══ Data extracts
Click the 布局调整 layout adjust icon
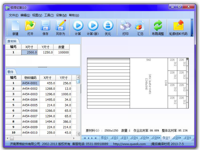(157, 26)
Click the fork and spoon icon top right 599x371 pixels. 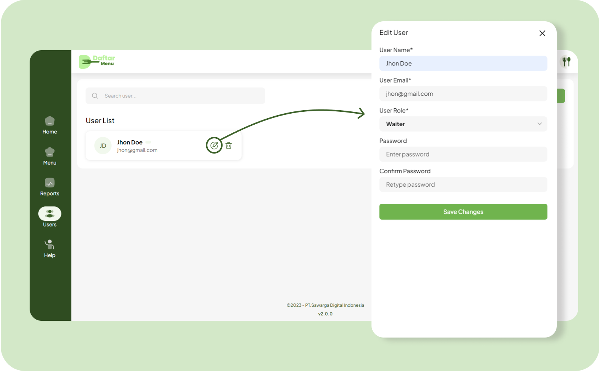tap(566, 62)
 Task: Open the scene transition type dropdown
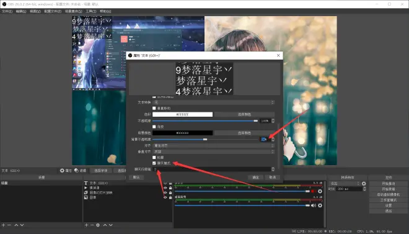[x=345, y=184]
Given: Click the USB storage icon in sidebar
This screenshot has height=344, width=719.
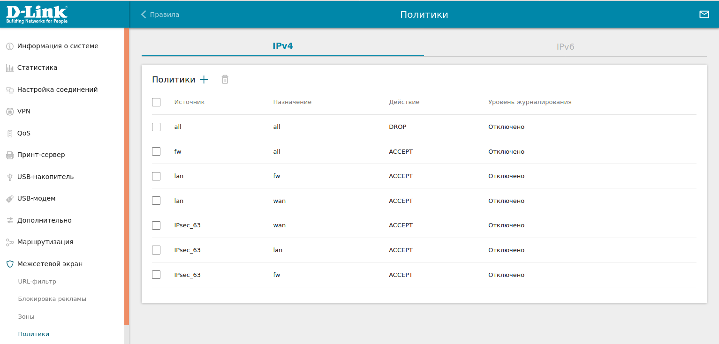Looking at the screenshot, I should pyautogui.click(x=9, y=177).
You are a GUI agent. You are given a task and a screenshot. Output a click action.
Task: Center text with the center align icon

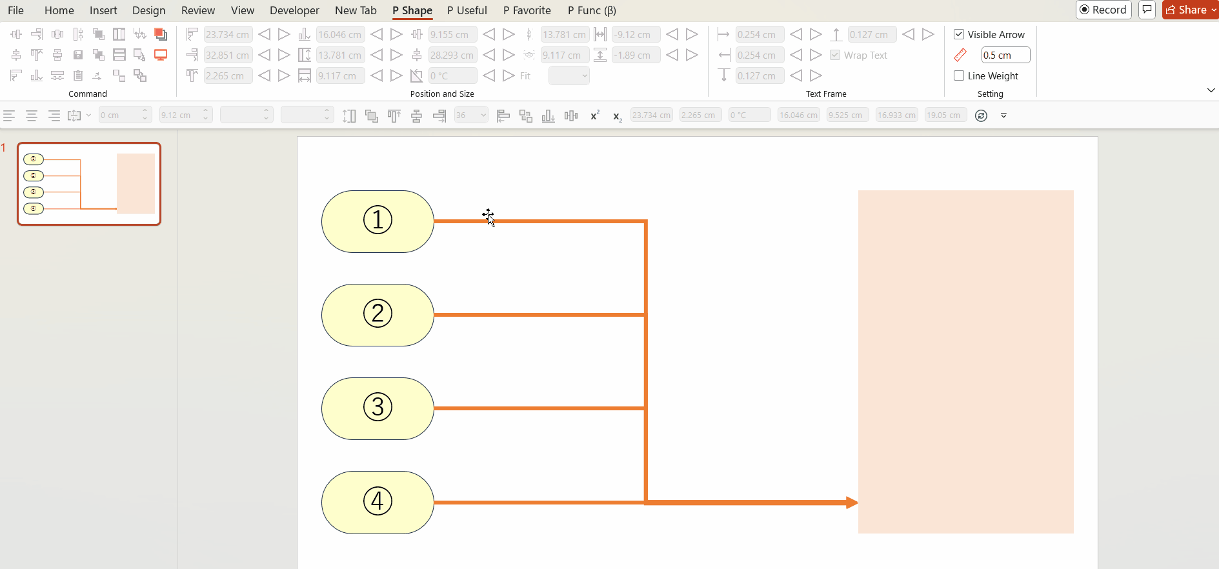pyautogui.click(x=31, y=115)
════
Work to be completed - Copy exactly, and only, the lines running from the one containing "Task: Open the" through the final line of the data, and omit the pictures.

Answer to the problem -
 Task: Open the scene transition type dropdown
[x=345, y=184]
Given: Click the USB storage icon in sidebar
This screenshot has height=344, width=719.
Looking at the screenshot, I should pyautogui.click(x=9, y=177).
You are a GUI agent. You are given a task and a screenshot. Output a click action.
Task: Center text with the center align icon

pyautogui.click(x=31, y=115)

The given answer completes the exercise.